E is correct.  Legal advice is outside the scope of practice for an LCSW or an MFT.  Being someone’s payee while being her therapist would be an avoidable and most likely harmful dual relationship.  Referrals to other professions are appropriate and often needed to enhance the client’s safety and welfare.  While therapists are not obligated to reduce fees for clients with financial problems, there is no conflicting legal or ethical obligation that prevents a therapist from extending this kindness, unless the therapist’s fee structure is discriminatory, e.g. offering fee reductions only for women or only for men.

 9.       In working with Helen, it would be prudent to

 a.       Be as discreet as possible when calling her home, and ask her how you can contact her in a way that will keep her confidentiality
b.      Discuss her wish to refer her friend to you, to determine whether there could be any conflict of interest
c.       Assess her support system and refer her to hot lines, groups, LGBT centers, and other places where she can get information and support about coming out
d.      Listen with empathy and neutrality, without trying to influence her decision about her sexual identity or her marriage
e.      All of the above
E is correct.  C and D are about helping Helen’s overall well-being and making it likely that she will engage in and benefit from therapy.  Therapists avoid conflicts of interest wherever possible, and whether one exists with Helen’s friend would depend on the depth and direction of their friendship (is this the friend Helen was attracted to? a best friend?  a casual acquaintance she rarely sees?), the therapist’s theoretical orientation, and Helen’s comfort level about sharing her therapist (which she might not be express if the therapist does not ask).  Confidentiality is critical in every case but has particularly important consequences here because Helen is exploring feelings that may affect her marriage and that she is not ready to share with her husband.

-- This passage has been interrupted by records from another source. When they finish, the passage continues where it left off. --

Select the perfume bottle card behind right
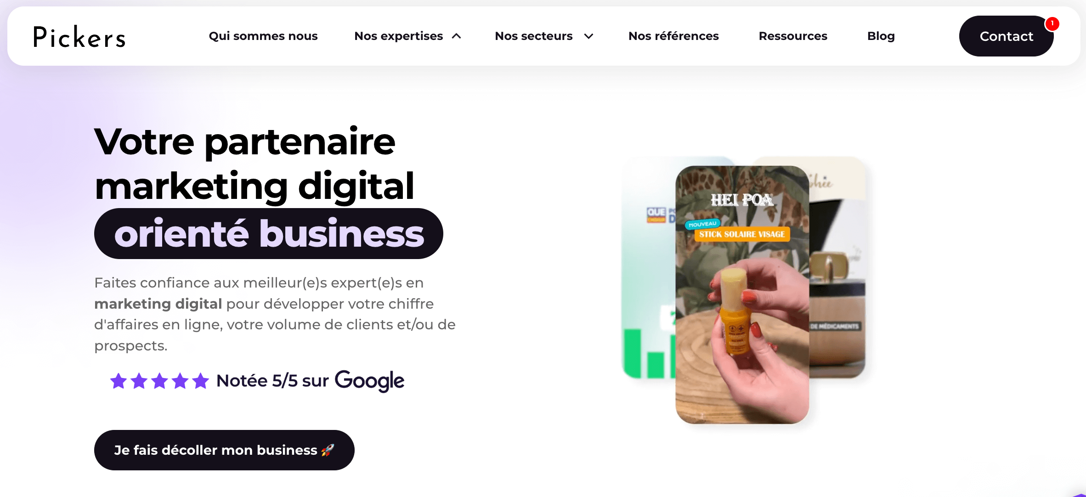Image resolution: width=1086 pixels, height=497 pixels. 837,267
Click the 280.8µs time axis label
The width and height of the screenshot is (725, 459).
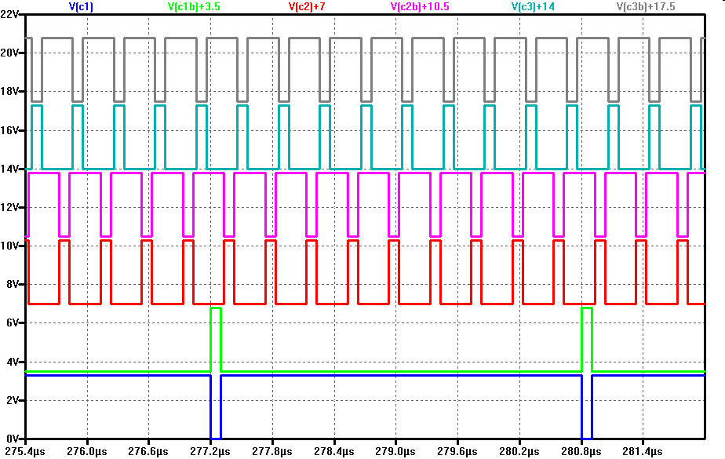point(581,451)
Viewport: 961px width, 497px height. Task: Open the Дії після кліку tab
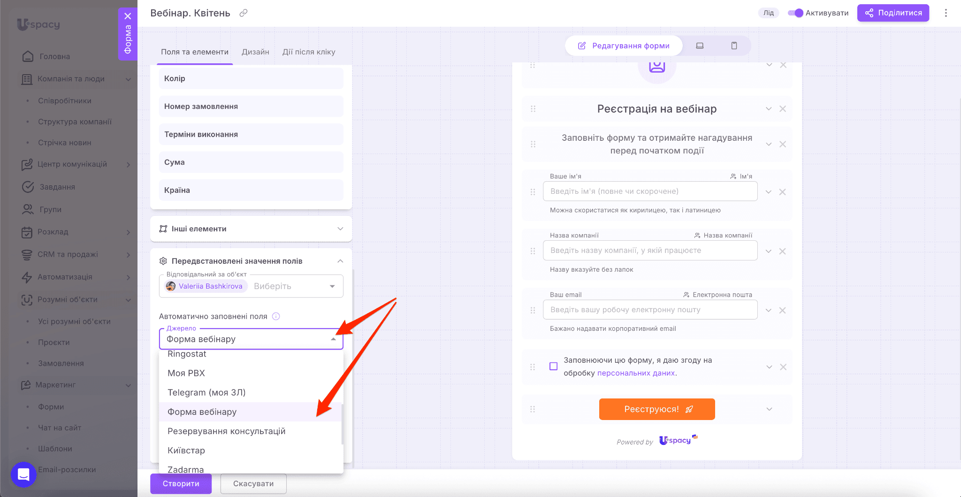click(x=309, y=52)

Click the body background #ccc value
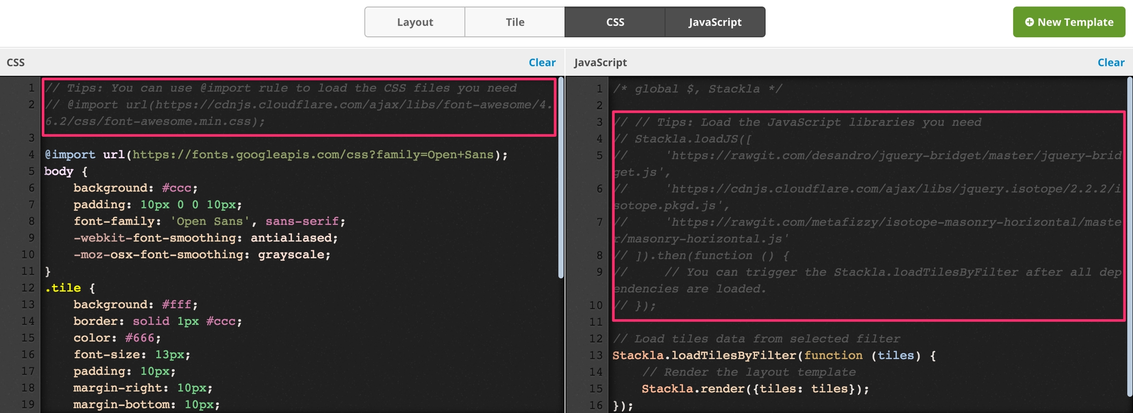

10.   The therapist in Frank’s case has a duty to

a.       Warn Frank’s prospective sexual partners that he might infect them with HIV
b.      Get consultation to manage countertransference if he/she feels physically attracted to Frank
c.       Give Frank the BBS publication Professional Therapy Never Includes Sex
d.      Determine whether there is a practical way to maintain appropriate boundaries regarding the gym membership, and if not, either give up that gym or give Frank a referral
e.      B and D

E is correct.  Tarassoff law or the “duty to warn” prospective victims of serious physical harm, which overrides a client’s right to confidentiality, has never been applied to HIV, not even during the time when the risk of dying from the virus was great due to the lack of medical treatments available.  A couple of common senses reasons for this might be that 1) consensual sex between adults presumably involves each of them making his/her own assessment about whom to trust and what kinds of sexual practices to engage in, and 2) unprotected sexual contact with someone who has HIV does not necessarily lead to becoming ill or even contracting the virus.  Therapists are obligated to give clients the BBS publication only when they learn that a client’s past or present therapist(s) may have been sexually inappropriate.   Therapists avoid sexual relationships with clients and are ethically obligated to manage countertransference of any kind through consultation and other means so that they do not harm or exploit clients.  The gym membership may be handled differently by different therapists.  For example, a therapist in an urban area would be hard pressed to argue that this dual relationship was unavoidable, whereas a therapist in a small town might have to share many local resources with clients and their families.  And a therapist who plans to do long term depth work with Frank might approach this differently than a therapist who will be seeing him short term and using methods that tend to engender less transference.  The bottom line is that the therapist should make every possible effort to avoid disrupting the trust and boundaries needed for a therapeutic relationship.